Ooookay pic's ruined thanks


----------



## roobait (Mar 24, 2011)

the head _is_ a little big...


----------



## Branch (Mar 24, 2011)

amused. you have satisfied me, sir. neck rubs and shoulder pats all 'round.


----------



## Aden (Mar 24, 2011)

SirRob said:


> Ooookay pic's ruined thanks


 
np


----------



## Fenneckfan14 (Mar 25, 2011)

Well people say you start to look like your dog after awhile... :V


----------



## Duality Jack (Mar 25, 2011)

Some days I can honestly say, this is awesome. 

I hope he is a good pet owner, and not a "pet partner"


----------



## lobosabio (Mar 25, 2011)

That is soooooooo meta.


----------



## Xegras (Mar 25, 2011)

I will now have to top this by putting a collar on a beaver and trying to get a picture before it bites my hand/fingers/nuts/ankles off.


----------



## Fay V (Mar 25, 2011)

that is amazing


----------



## CathoCatho (Mar 25, 2011)

Ha that's awesome. Go happy chows.


----------



## evenmore (Mar 25, 2011)

this is pretty awesome...is it from Japan?


----------



## Xegras (Mar 25, 2011)

evenmore said:


> this is pretty awesome...is it from Japan?


 
It's lacking tentacles so I would say no.


----------



## Billythe44th (Mar 25, 2011)

Performance art is awesome, _Interior Scroll_ aside.

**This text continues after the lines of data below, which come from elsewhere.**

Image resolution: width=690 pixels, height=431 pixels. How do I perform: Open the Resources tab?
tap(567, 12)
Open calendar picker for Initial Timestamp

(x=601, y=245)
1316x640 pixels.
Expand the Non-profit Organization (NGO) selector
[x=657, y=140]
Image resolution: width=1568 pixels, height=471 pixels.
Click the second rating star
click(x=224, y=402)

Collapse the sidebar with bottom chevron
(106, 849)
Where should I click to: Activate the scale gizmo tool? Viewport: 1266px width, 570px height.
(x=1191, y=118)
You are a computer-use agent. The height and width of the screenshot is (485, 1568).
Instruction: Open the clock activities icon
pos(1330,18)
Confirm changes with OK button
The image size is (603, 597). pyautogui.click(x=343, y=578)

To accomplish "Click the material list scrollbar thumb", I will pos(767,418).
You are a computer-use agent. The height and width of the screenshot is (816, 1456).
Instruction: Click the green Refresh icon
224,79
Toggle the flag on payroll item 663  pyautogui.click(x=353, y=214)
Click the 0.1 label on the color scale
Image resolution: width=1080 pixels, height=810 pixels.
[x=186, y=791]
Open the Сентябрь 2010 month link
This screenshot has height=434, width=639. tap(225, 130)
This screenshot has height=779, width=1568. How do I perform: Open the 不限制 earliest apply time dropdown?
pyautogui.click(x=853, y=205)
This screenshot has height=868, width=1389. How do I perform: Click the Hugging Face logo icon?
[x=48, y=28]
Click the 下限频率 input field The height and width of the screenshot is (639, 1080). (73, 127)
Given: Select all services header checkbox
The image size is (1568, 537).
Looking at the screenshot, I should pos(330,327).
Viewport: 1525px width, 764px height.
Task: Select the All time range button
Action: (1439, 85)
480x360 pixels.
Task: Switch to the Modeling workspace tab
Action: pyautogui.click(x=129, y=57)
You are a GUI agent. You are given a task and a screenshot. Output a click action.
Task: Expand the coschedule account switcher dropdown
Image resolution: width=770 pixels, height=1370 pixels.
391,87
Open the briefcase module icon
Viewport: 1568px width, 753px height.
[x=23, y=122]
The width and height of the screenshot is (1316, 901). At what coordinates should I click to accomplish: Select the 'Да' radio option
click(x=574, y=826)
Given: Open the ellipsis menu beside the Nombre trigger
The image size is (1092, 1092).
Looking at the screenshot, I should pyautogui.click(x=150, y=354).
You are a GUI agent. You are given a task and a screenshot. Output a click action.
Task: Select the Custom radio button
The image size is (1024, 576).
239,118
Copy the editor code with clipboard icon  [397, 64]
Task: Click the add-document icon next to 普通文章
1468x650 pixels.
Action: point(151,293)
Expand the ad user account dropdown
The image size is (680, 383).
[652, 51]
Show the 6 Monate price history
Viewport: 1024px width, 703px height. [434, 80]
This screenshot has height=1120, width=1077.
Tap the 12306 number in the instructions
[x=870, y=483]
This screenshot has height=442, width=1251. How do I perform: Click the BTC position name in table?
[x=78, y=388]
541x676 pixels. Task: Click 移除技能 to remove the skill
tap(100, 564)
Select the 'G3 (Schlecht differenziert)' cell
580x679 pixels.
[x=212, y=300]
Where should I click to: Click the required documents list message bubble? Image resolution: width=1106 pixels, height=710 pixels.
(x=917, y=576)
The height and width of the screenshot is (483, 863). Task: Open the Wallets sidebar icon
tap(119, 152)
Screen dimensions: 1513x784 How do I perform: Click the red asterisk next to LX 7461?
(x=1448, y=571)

I'd call this art, all right.


----------



## Fenneckfan14 (Mar 25, 2011)

Xegras said:


> I will now have to top this by putting a collar on a beaver and trying to get a picture before it bites my hand/fingers/nuts/ankles off.



Your a dangerous man my friend... a dangerous man.


----------



## ShadowEon (Mar 25, 2011)

Its a little cute,its a little creepy and its a little neat how close they look. XD


----------



## Calemeyr (Mar 25, 2011)

The big head and little eyes makes it creepy.


----------



## Oovie (Mar 25, 2011)

All I can picture is some old lady with huge cheeks who baby talks her dog, and has taken it to a whole new level.


----------



## Tango (Mar 25, 2011)

I will admit, I laughed. 

Now, back to finishing butching that dead hooker in my bathtub.


----------



## Wolven Bruh (Mar 25, 2011)

Damnit, WHYYY. When nothing in the laugh lose threads amused me.

But this.
DAMNIT.
Need to roll on floor laughing, brb.


----------



## Blutide (Mar 25, 2011)

The funniest part is the eyes are exactly the same.


----------



## Volkodav (Mar 25, 2011)

That is so fucking cute


----------



## south syde dobe (Mar 25, 2011)

I lol'd


----------